2) Shaking her head didn't seem like a $150 visit to the client. It was in fact a $150 bill though and Mrs. Jones felt that was a "bit high". I asked her what the doctor did today and she told me this, "He didn't do much. He looked in her ears and said something about yeast and bacteria, some test EBA and some coccidia thing." Let me back track here and tell you that most times I find a client frustrated with a bill I find a client who didn't see the value in what we did. Their problem? Most certainly not!!! Our problem!!!!! This was the case here. I talked to the doctor and looked at his travel sheet. In fact, nothing was a full physical examination. He checked Spike over head to toe but since he didn't verbalize each step, Mrs. Jones didn't know he did it. Her view? "He pet Spike." He sure did but that was really him petting over Spike to check for lumps and bumps. He pet Spike while he listened to her heart. Yes he did look in the ears and that EBA was really an EDA (Ear Discharge Analysis). Mistake #2 - don't speak in terms the client doesn't know. Mrs Jones didn't know what an EDA was or what it was looking for. She was actually quite interested once I took the time to explain it to her. Mistake #3 - all those things the doctor found. It was not coccidia - it was cocci. Yes there was yeast and baceteria but again that wasn't explained to Mrs. Jones. She was not told the differences and that different ear medications cover different things so she just thought we jacked up her invoice by adding a "ton of medications."

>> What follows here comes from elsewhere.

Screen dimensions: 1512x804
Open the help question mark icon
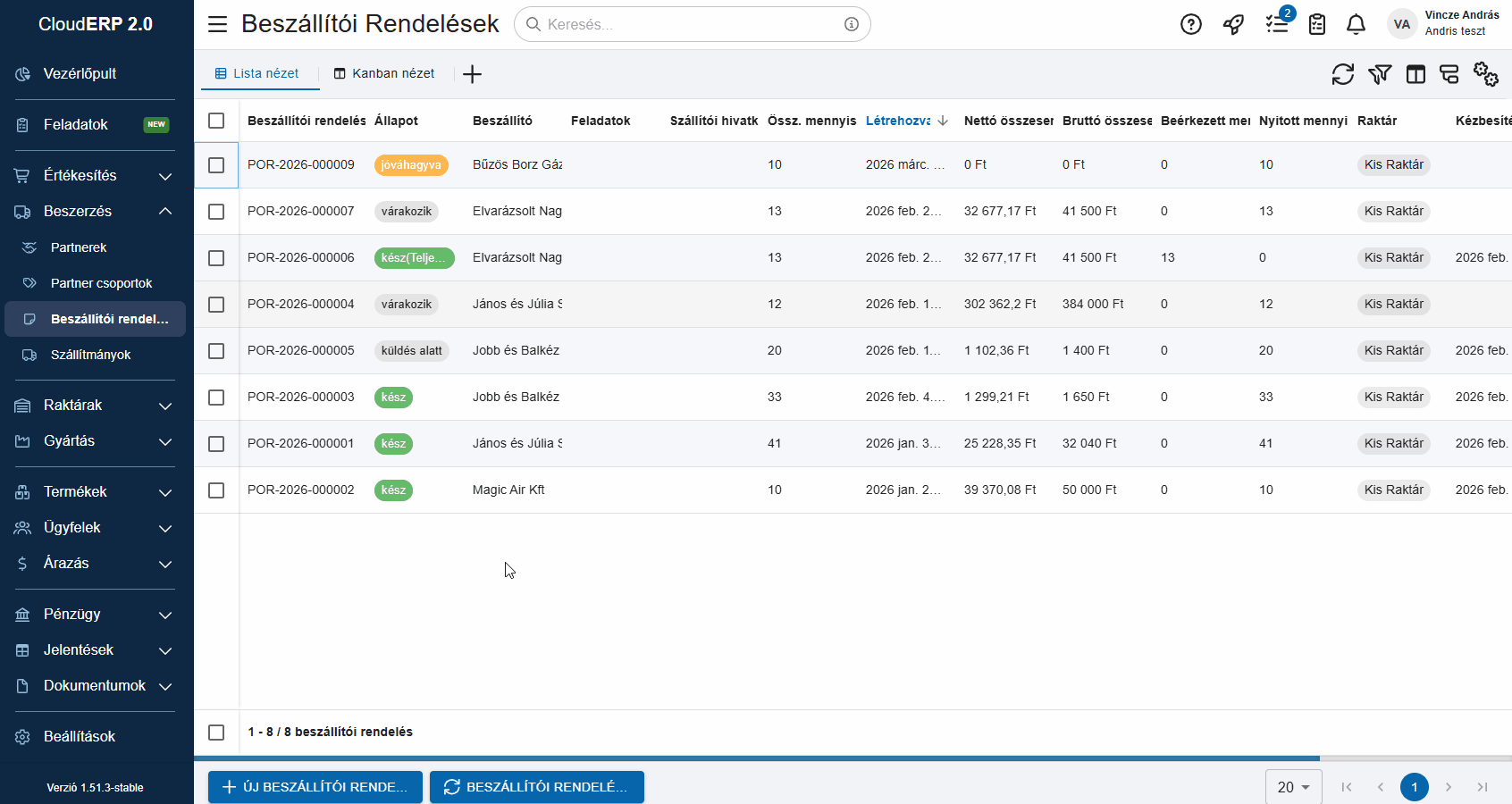[1190, 24]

3) Ear appointments are a frequent item of contention at our practice. I think it is because the client thinks it is a simple thing that requires, at best, a simple, single medication. Our doctors know differently. They most often run the EDA, they frequently use the video vetscope to see inside the ear canal and there are often a few different medications. We know this and we had a plan in place for just this thing but we didn't use it. We didn't show her the ear canal on the vetscope screen. We didn't print her photos. We didn't give her the handout on the ear canal, how to administer meds and what an ear infection is. At discharge, by this time she was already angry, we rattled off, once again, all those things she just heard but didn't understand which only frustrated her more. (hence the no eye contact, cell phone call and many sighs). We had a chance to fix this by asking if she had any questions or if she understood everything that took place in her visit today...but we didn't.

So you see what happened here? We missed the non verbal cues that were screaming at us that we dropped the ball and that Mrs Jones was going to leave and maybe never come back...she certainly wasn't coming back for the recommened medical progress exam in 2 weeks. People often tell you they are fine when most certainly everything about them is screaming that they are not fine. Read those cues. Act on those cues. Fix the issues or you risk losing your clients.

Mrs. Jones is now happy. She asked me how I knew something was wrong. I told her about all the non verbal cues I witnessed. She chuckled and told me how perceptive I was and then she said she was also good at reading them and that at that point she knew I was smiling while talking on the phone with her. Of course I was. That is rule number one of answering the phone at my practice!